▶ _DATA RECORDS_:

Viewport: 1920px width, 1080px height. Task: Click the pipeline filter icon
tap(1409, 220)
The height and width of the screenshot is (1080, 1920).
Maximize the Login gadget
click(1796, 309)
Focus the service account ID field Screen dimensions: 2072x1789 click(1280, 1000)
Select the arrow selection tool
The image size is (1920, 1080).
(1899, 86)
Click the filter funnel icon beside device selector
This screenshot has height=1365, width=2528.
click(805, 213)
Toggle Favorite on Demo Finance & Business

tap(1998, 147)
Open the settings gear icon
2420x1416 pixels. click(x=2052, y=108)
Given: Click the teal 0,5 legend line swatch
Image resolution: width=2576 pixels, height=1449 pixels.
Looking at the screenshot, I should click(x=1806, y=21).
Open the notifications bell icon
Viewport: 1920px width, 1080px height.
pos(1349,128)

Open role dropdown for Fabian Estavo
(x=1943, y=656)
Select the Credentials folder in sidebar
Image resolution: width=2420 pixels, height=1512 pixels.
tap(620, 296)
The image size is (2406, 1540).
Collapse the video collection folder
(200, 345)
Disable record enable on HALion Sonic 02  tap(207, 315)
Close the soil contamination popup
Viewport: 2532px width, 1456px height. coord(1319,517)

▶ _YOUR OBJECTIVE_:
Look above for the line that holds "Open role dropdown for Fabian Estavo", then copy it and each line after it exactly, through the last line of the data.

▶ _RESPONSE AREA_:
Open role dropdown for Fabian Estavo
(x=1943, y=656)
Select the Credentials folder in sidebar
Image resolution: width=2420 pixels, height=1512 pixels.
tap(620, 296)
The image size is (2406, 1540).
Collapse the video collection folder
(200, 345)
Disable record enable on HALion Sonic 02  tap(207, 315)
Close the soil contamination popup
Viewport: 2532px width, 1456px height. coord(1319,517)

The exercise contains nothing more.